И. Р. И все же несколько обобщающих слов вы не хотели бы сказать?

А. К. А не могли бы их сказать вы?

И. Р. Но интервью, между прочим, ваше.

А. К. Нет, я не хочу, это бессмысленно. Когда Толстого спросили, не мог бы он кратко в нескольких словах рассказать историю "Войны и мира", он ответил, рассердившись, что если бы мог кратко рассказать, то написал бы краткую историю. Существует концепция внутренняя, она не транспонируется в слова, она транслируется в чувственную область, в область чувств индивидуальных у каждого, и, что бы вы мне ни сказали, вы будете правы.

И. Р. То есть вы разделяете весьма распространенное мнение: сколько в зале зрителей, слушателей - столько и концепций, столько Пятых симфоний Бетховена, столько "Дон Жуанов"... Я уважаю такую точку зрения, но, заметьте, она дает мне свободу в изложении вашей концепции...

А. К. Согласен.

И. Р. И вы не потребуете вашей визы на моей интерпретации?

А. К. Разумеется.

И. Р. Договорились. Но начать придется с чужих "интерпретаций". В последнее время на Прокофьева ополчились, прямо как в ждановские времена, но "с другого полюса". Если тогда его шельмовали "модернистом", обвиняли в неуважении к русскому народу, к родному фольклору (это Прокофьева-то!!) и т.д. и т.п., то сейчас композитора попрекают "сталинщиной" (?!). Посмотрите, что напечатал недавно один московский журнал: "Вернувшись в СССР, композитор предал свой блестящий стиль, вынужденно упростился и деградировал. По сути "Семен Котко" для Сергея Прокофьева знаменовал начало творческого конца" ("Эксперт", N24, 28 июня 1999). И подобной "экспертизе" был подвергнут автор "Ромео" и "Золушки", Пятой и Шестой симфоний, "Дуэньи" и "Войны и мира", наконец!

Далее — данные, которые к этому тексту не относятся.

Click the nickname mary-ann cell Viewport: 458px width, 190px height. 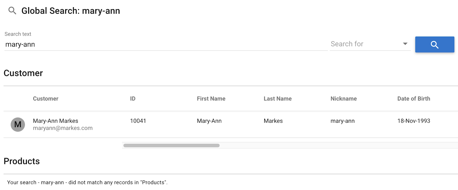pyautogui.click(x=343, y=121)
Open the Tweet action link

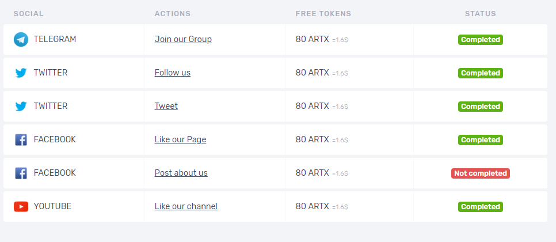click(166, 106)
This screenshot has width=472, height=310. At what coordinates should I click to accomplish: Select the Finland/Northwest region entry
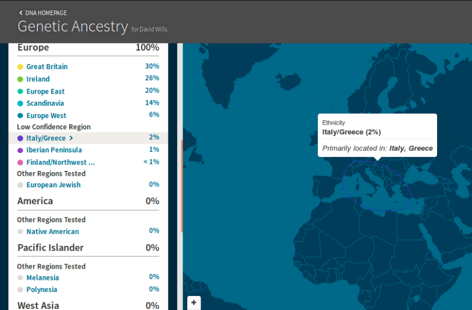pyautogui.click(x=60, y=162)
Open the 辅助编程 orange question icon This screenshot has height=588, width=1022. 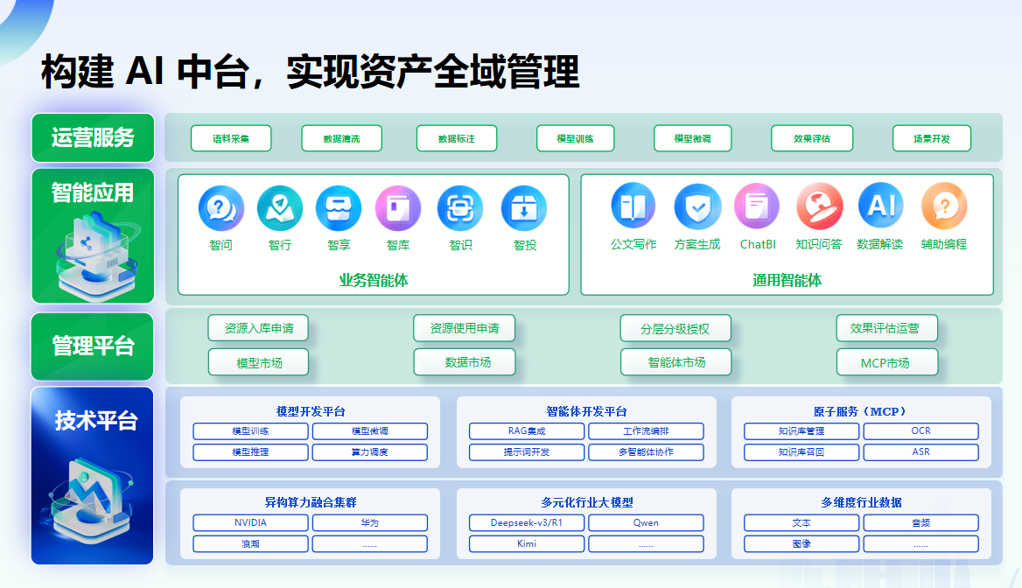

А. К. Какая разница? Вы правы, это на самом деле одно и то же! Та же ждановщина навыворот! Пусть говорят что угодно - это не имеет никакого отношения к тому, что делал Прокофьев.

И. Р. Автор одной из первых рецензий в сегодняшнем "Вечернем Петербурге" (14 марта, 2000) пишет о сценах "войны" в опере - "парадных и глянцево-холодноватых - музыкой сильно напоминающих сталинскую массовую песню". А петербургский "Пульс" в подзаголовке к интервью с вами ранее обещал, что "сын автора советского гимна очистит от коммунистической шелухи "Войну и мир" ("Пульс", февраль 2000)...

А. К. Какой вздор, ничего подобного я не говорил! Какой бред!

И. Р. Значит, ваши купюры преследовали единственную цель: сделать оперу более динамичной, более компактной, более доступной широкому зрителю-слушателю? А не были вызваны тем, что часть музыки Прокофьева вы считаете хуже остальной...

А. К. Нет, я не согласен. Я действительно считаю, что часть музыки Прокофьева - хуже, и он сам так считал.

И. Р. Это, положим, спорно! В опере, действительно, немало повторов-реприз хоровых эпизодов, которые вы купировали. Хотя подчас к такого рода репризам взывает музыкальная форма.

А. К.  Часто репризы Прокофьев вставлял не потому, что того требовала музыкальная логика, а потому, что от него требовали как можно больше внимания уделить народным сценам. Прокофьев - гений, он просто не мог писать плохо, но вынужден был писать дежурные вещи, отвечая, так сказать, запросам. Ну он же сам, например, предлагает в рекомендациях для будущих постановщиков оперы: "Каратаева - вон!". Не просто сократить, а "вон!" - это ведь о чем-то да говорит...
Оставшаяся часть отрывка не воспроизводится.